_WORK REQUIRED:_ Rename every "sidebar" to "side panel" in the material below and leave everything else unchanged.

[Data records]
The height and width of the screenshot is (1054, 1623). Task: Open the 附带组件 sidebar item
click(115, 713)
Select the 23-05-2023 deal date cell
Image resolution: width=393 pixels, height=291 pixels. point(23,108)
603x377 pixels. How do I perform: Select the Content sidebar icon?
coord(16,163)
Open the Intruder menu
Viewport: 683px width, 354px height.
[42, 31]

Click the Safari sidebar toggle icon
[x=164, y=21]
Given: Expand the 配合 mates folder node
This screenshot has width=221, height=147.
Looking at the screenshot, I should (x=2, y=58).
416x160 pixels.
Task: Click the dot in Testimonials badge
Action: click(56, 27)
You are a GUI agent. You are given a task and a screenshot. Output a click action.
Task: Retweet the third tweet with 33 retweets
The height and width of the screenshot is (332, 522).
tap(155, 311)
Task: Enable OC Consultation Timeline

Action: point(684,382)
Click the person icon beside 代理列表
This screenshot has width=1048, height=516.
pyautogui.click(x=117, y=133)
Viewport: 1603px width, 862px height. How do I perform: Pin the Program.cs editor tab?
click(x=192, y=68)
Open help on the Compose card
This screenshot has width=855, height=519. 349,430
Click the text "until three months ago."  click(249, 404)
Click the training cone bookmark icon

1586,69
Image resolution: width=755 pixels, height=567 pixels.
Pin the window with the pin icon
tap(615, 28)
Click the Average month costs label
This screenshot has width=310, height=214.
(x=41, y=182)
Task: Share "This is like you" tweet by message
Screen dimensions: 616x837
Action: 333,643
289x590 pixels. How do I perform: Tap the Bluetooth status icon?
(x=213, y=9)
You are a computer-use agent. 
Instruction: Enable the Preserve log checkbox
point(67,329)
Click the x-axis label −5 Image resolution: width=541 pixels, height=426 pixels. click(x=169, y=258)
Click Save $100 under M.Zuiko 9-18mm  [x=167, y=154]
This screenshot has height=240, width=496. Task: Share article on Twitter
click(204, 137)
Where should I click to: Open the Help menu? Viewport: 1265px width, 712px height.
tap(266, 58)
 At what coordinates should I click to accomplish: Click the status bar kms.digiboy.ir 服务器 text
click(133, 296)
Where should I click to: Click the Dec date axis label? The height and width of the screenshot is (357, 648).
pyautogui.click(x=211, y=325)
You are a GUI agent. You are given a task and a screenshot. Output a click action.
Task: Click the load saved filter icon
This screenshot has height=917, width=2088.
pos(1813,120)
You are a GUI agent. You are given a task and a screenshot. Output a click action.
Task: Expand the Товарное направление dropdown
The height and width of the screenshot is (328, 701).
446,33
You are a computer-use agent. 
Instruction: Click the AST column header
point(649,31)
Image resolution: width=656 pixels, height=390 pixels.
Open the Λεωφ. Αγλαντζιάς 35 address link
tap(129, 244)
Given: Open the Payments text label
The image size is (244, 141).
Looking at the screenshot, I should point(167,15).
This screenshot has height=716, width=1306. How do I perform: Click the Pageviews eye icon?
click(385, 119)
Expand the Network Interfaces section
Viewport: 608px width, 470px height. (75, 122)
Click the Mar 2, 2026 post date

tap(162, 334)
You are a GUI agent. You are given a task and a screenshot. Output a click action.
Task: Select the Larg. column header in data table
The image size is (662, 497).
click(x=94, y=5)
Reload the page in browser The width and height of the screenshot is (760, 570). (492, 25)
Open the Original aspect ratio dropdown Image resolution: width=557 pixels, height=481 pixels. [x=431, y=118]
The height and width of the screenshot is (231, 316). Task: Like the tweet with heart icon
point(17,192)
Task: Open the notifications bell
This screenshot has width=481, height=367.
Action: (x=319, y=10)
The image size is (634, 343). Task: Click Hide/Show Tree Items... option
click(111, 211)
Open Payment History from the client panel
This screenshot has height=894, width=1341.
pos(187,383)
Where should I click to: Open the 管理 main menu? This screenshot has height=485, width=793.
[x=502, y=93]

_EXERCISE RESULT:_
The height and width of the screenshot is (1054, 1623). Task: Open the 附带组件 side panel item
click(115, 713)
Select the 23-05-2023 deal date cell
Image resolution: width=393 pixels, height=291 pixels. point(23,108)
603x377 pixels. How do I perform: Select the Content side panel icon?
coord(16,163)
Open the Intruder menu
Viewport: 683px width, 354px height.
[42, 31]

Click the Safari side panel toggle icon
[x=164, y=21]
Given: Expand the 配合 mates folder node
This screenshot has width=221, height=147.
Looking at the screenshot, I should (x=2, y=58).
416x160 pixels.
Task: Click the dot in Testimonials badge
Action: click(56, 27)
You are a GUI agent. You are given a task and a screenshot. Output a click action.
Task: Retweet the third tweet with 33 retweets
The height and width of the screenshot is (332, 522).
tap(155, 311)
Task: Enable OC Consultation Timeline

Action: point(684,382)
Click the person icon beside 代理列表
This screenshot has width=1048, height=516.
pyautogui.click(x=117, y=133)
Viewport: 1603px width, 862px height. How do I perform: Pin the Program.cs editor tab?
click(x=192, y=68)
Open help on the Compose card
This screenshot has width=855, height=519. 349,430
Click the text "until three months ago."  click(249, 404)
Click the training cone bookmark icon

1586,69
Image resolution: width=755 pixels, height=567 pixels.
Pin the window with the pin icon
tap(615, 28)
Click the Average month costs label
This screenshot has width=310, height=214.
(x=41, y=182)
Task: Share "This is like you" tweet by message
Screen dimensions: 616x837
Action: 333,643
289x590 pixels. How do I perform: Tap the Bluetooth status icon?
(x=213, y=9)
You are a computer-use agent. 
Instruction: Enable the Preserve log checkbox
point(67,329)
Click the x-axis label −5 Image resolution: width=541 pixels, height=426 pixels. click(x=169, y=258)
Click Save $100 under M.Zuiko 9-18mm  [x=167, y=154]
This screenshot has height=240, width=496. Task: Share article on Twitter
click(204, 137)
Where should I click to: Open the Help menu? Viewport: 1265px width, 712px height.
tap(266, 58)
 At what coordinates should I click to accomplish: Click the status bar kms.digiboy.ir 服务器 text
click(133, 296)
Where should I click to: Click the Dec date axis label? The height and width of the screenshot is (357, 648).
pyautogui.click(x=211, y=325)
You are a GUI agent. You are given a task and a screenshot. Output a click action.
Task: Click the load saved filter icon
This screenshot has height=917, width=2088.
pos(1813,120)
You are a GUI agent. You are given a task and a screenshot. Output a click action.
Task: Expand the Товарное направление dropdown
The height and width of the screenshot is (328, 701).
446,33
You are a computer-use agent. 
Instruction: Click the AST column header
point(649,31)
Image resolution: width=656 pixels, height=390 pixels.
Open the Λεωφ. Αγλαντζιάς 35 address link
tap(129, 244)
Given: Open the Payments text label
The image size is (244, 141).
Looking at the screenshot, I should point(167,15).
This screenshot has height=716, width=1306. How do I perform: Click the Pageviews eye icon?
click(385, 119)
Expand the Network Interfaces section
Viewport: 608px width, 470px height. (75, 122)
Click the Mar 2, 2026 post date

tap(162, 334)
You are a GUI agent. You are given a task and a screenshot. Output a click action.
Task: Select the Larg. column header in data table
The image size is (662, 497).
click(x=94, y=5)
Reload the page in browser The width and height of the screenshot is (760, 570). (492, 25)
Open the Original aspect ratio dropdown Image resolution: width=557 pixels, height=481 pixels. [x=431, y=118]
The height and width of the screenshot is (231, 316). Task: Like the tweet with heart icon
point(17,192)
Task: Open the notifications bell
This screenshot has width=481, height=367.
Action: (x=319, y=10)
The image size is (634, 343). Task: Click Hide/Show Tree Items... option
click(111, 211)
Open Payment History from the client panel
This screenshot has height=894, width=1341.
pos(187,383)
Where should I click to: Open the 管理 main menu? This screenshot has height=485, width=793.
[x=502, y=93]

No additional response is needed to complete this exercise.